Arsenic in food since humans have been consuming food. Because there arsenic in soil and water, incorporation in most plants and food, including rice, es inevitable. Some studies suggest that human activity can raise the levels of arsenic. While the arsenic is present in a wide variety of foods, including flour, corn, wheat, fruits, ave meat, rice and vegetables, and beer, wine, fruit juices and water, supporting further research into the pathways for arsenic to be absorbed by plants, and methods to reduce the levels of inorganic arsenic in rice.
4. What are the health risks of arsenic?/What are the health risks that brings the arsenic?
Because arsenic is a naturally occurring element in water and food, it is important for toxicologists to determine safe exposure levels. In epidemiological studies observing the effects of poor water quality, particularly in developing countries, scientists have found that high oral exposure to arsenic over time causes adverse health effects. For example, in wells containing arsenic levels of 2,000 ppb, studies showed that such high levels of arsenic exposure can cause negative health effects in various organs, especially the skin. Several recently published studies have raised concerns about the health effects of lifetime exposure to arsenic at low levels, and we agree that additional research to better understand such long-term effects would be beneficial.
Because arsenic is a naturally occurring element in water and food, is important for toxicologists to determine safe exposure levels. In observational epidemiological studies of the effects of poor water quality, especially in developing countries, scientists have found that a high oral exposure to arsenic over time cause adverse health effects. For example, arsenic in the wells containing 2.000 ppb, These studies showed that high levels of exposure to arsenic can cause negative health effects in various organs, especially skin. Several published studies have recently expressed concern about the health effects of lifetime exposure to arsenic at low levels, and we agree that further research to better understand these long-term effects would be beneficial.
5. What does “ppb” mean?/That means ppb?
1 ppb = one part per billion, or 1µg (microgram or one millionth of a gram) of substance per liter of water. This is equivalent to one drop of water in a swimming pool, adding a pinch of salt to a 10-ton bag of potato chips or three seconds in a century.
1 ppb = one part per billion, or 1 g (micrograms or one millionth of a gram) of substance per liter of water.

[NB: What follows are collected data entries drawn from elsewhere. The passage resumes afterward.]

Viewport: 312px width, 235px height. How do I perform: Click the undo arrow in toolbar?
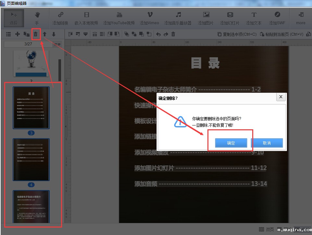point(158,34)
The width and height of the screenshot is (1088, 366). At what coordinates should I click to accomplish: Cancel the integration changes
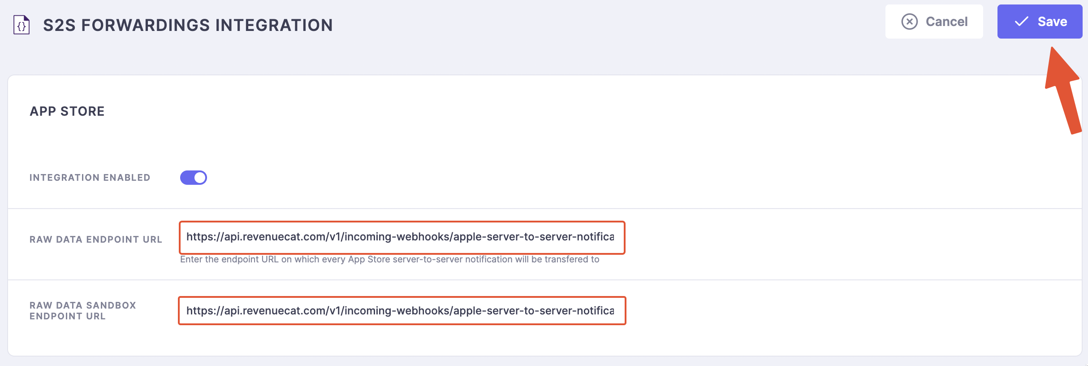coord(934,22)
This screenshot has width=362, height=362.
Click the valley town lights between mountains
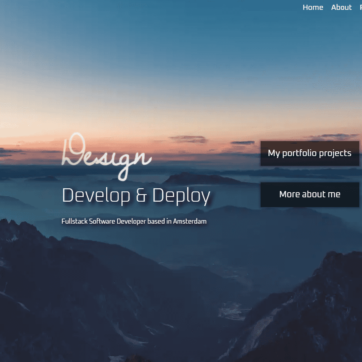tap(232, 311)
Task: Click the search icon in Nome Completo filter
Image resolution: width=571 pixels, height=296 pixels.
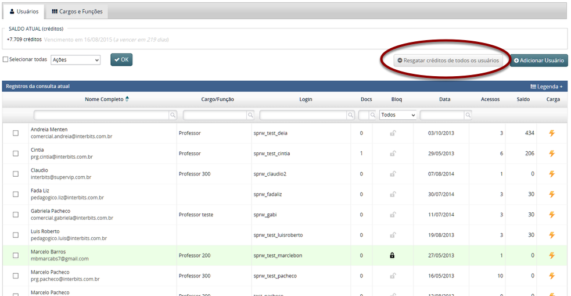Action: [x=173, y=116]
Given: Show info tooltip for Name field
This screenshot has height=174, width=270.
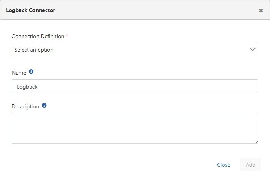Looking at the screenshot, I should (31, 72).
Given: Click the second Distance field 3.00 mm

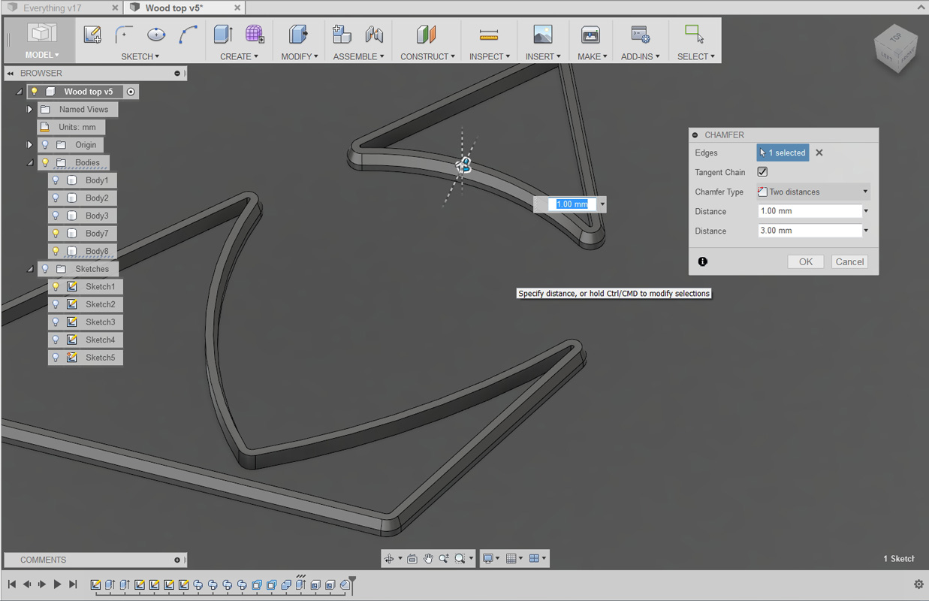Looking at the screenshot, I should [x=810, y=231].

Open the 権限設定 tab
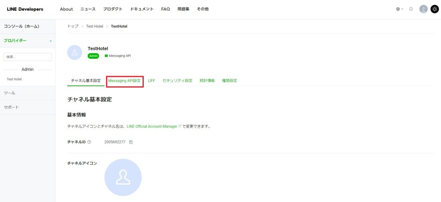[229, 80]
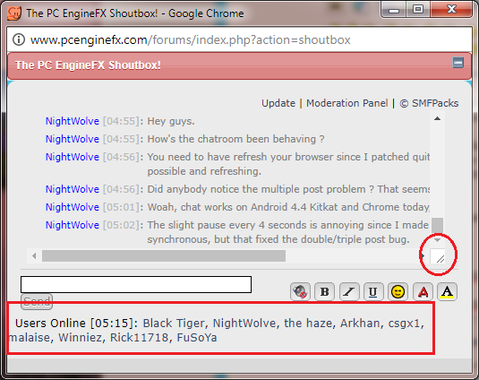Collapse the shoutbox using header minus icon
Viewport: 479px width, 380px height.
coord(458,63)
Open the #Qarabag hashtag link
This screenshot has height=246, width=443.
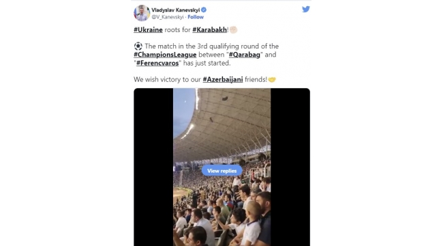click(x=245, y=55)
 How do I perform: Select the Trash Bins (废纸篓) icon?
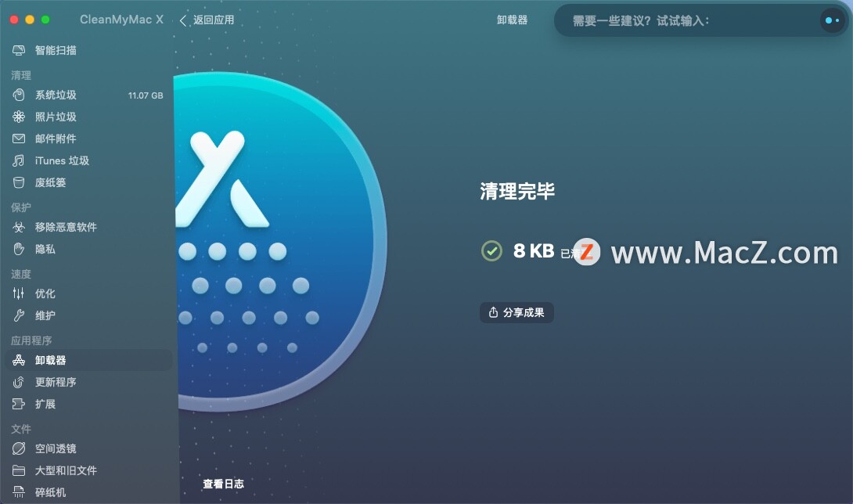[19, 182]
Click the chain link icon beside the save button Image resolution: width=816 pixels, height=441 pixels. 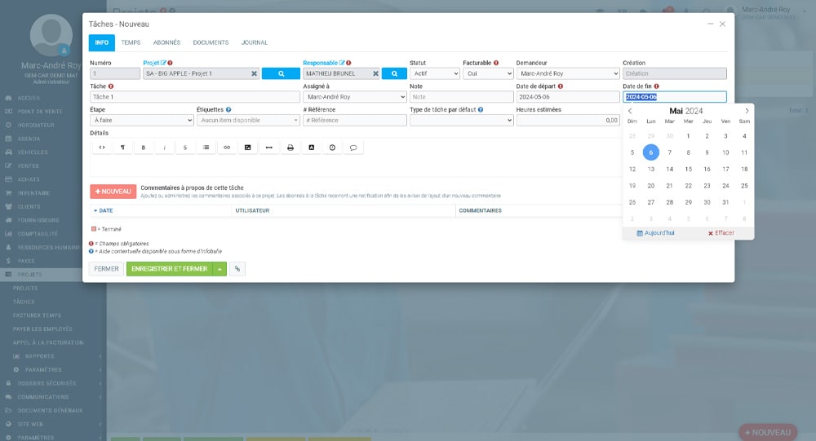pyautogui.click(x=237, y=268)
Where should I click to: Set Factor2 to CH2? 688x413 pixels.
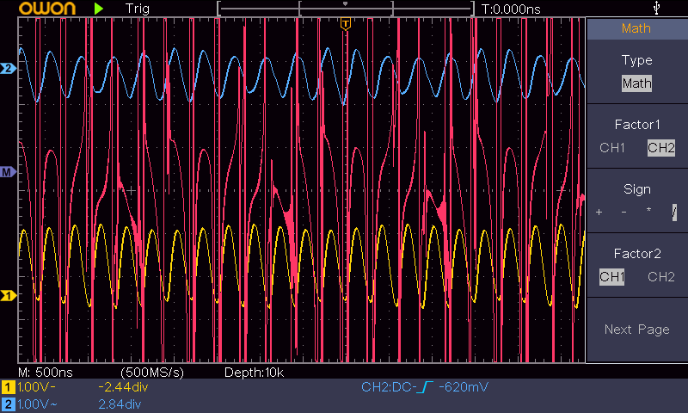point(660,277)
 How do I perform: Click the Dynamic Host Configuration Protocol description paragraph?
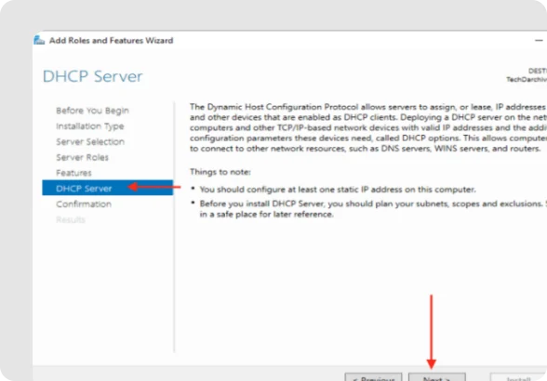tap(368, 127)
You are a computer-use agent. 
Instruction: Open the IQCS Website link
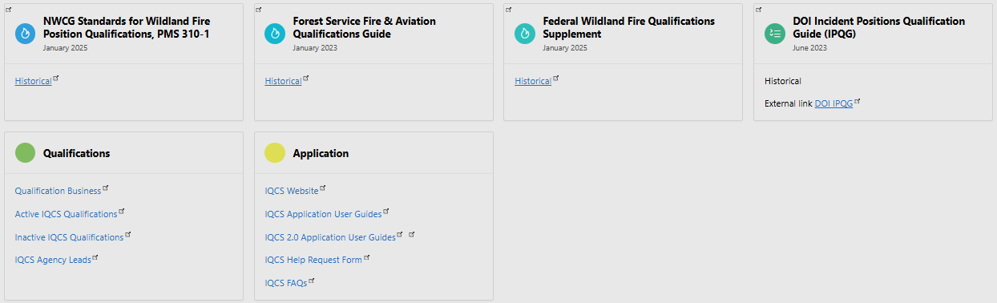coord(292,191)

This is equivalent to a drop of water in a swimming pool, add a pinch of salt to bag 10 tons of fries the three seconds in an acronym.


6. How are contaminants in the food supply regulated?/Such as food contaminants regulated?

Regulatory agencies protect the public health by establishing limits on contaminants in food. In the US, the Food and Drug Administration (FDA) is responsible for setting limits on contaminants in food. In general, these limits (called Maximum Limits or MLs) are set based on the principle of As Low As Reasonably Achievable (Alara).
Regulatory agencies to protect public health by establishing limits for contaminants in food. In U.S., the Food and Drug Administration (FDA) is responsible for establishing limits for contaminants in food. And general, these limits (called ceilings or MLS) is set based on the principle of As low as reasonably achievable (Alara).


7. What does ALARA mean?

ALARA stands for As Low As Reasonably Achievable and relates to the process of setting Maximum Limits (MLs). Let’s say for example toxicologists determine that 50 ppb of chemical X is safe- it would not be expected to produce harm. But let’s say that the food industry (growers and processors) is able to keep Chemical X below 10 ppb without disrupting the food supply. This is where the ALARA principle says the limit should be set at 10 ppb, as low as we can reasonably and reliably get it.
Means ALARA as low as reasonably practicable and refers to the process of cap- (LM). Say, toxicologists determined such that 50 ppb de 1 chemical X in hopes that causes damage. But let's say that the food industry (producers and processors) is able to maintain the chemical X below 10 ppb without interrupting the supply of food. This is where the ALARA principle says that the limit should be 10 ppb, the lowest you can get it reasonably reliable.

 

8. What is the current safe exposure limit for arsenic?
There are no limits (MLs) set by the FDA for total arsenic or inorganic arsenic in food. Codex, the arm of the United Nations that establishes standards for international trade in food, has not set an ML for arsenic in rice. The EPA has set a limit of 10 ppb inorganic Arsenic for drinking water and the FDA has set this same limit for bottled water. The question of what is a safe exposure limit for arsenic in food continues to be studied by regulatory agencies in the US and the rest of the world. We continue to actively monitor research on the issue of limits, and will share information with our consumers as this evolves.
There are no limits (NM) established by the FDA for total arsenic and inorganic arsenic in food. Codex, arm of the United Nations that sets standards for international trade in food, has not set MLs for arsenic in rice. The EPA has set a limit of 10 ppb of inorganic arsenic in drinking water and the FDA has set this limit for bottled water. The question of what is a safe exposure limit for arsenic in food is still studied by regulatory agencies in the U.S.. and the rest of the world. We continue to actively monitor the investigation into the question of limits, and share information with our customers as it develops.
9. What precautions can I take if safe limits of contaminants in a certain food have not been set?
At the levels we have seen, there does not appear to be a short-term risk for consumers of rice. The concerns that we see being raised have to do with the long-term effects of consumption of products with low levels of arsenic. One thing that we believe is helpful for all consumers is to eat a balanced diet, not only to have a well-rounded source of nutrition, but also to minimize long-term risks from consuming any one particular food. We also encourage all consumers to study the available information for themselves and reach their own conclusions, and have attempted to make this easier for consumers by bringing this information together through links on our Resource Library page. We also support the FDA’s efforts to complete a health risk assessment as the next step in fully understanding the health impact of consuming minute amounts of arsenic.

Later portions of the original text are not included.